→ **Stored items**
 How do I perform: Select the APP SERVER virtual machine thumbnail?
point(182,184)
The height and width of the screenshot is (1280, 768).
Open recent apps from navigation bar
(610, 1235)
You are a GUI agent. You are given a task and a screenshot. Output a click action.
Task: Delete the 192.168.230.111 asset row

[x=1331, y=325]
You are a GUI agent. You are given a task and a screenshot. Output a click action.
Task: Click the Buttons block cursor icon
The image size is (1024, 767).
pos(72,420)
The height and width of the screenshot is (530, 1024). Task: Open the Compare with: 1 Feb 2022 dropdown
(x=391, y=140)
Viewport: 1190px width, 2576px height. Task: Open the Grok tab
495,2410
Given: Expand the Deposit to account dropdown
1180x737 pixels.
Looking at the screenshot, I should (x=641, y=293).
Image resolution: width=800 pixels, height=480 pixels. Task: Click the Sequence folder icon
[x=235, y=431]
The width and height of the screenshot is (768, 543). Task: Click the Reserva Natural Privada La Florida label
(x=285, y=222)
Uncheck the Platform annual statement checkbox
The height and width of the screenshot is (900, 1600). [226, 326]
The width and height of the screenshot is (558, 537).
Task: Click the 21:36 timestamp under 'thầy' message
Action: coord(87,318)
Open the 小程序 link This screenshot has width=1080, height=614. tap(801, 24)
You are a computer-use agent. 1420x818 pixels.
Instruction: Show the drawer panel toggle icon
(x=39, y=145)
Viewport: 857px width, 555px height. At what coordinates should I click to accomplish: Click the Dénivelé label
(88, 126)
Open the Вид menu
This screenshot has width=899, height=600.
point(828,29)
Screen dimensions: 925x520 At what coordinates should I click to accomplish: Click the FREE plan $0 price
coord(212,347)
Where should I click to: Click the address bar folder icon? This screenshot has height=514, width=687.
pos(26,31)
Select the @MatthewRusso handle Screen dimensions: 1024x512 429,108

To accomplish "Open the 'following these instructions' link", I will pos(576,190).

→ **TASK DESCRIPTION**
Find the word "link" in the records. Copy every line it appears in.

→ **ANSWER TO THIS PROBLEM**
Open the 小程序 link This screenshot has width=1080, height=614. tap(801, 24)
To accomplish "Open the 'following these instructions' link", I will pos(576,190).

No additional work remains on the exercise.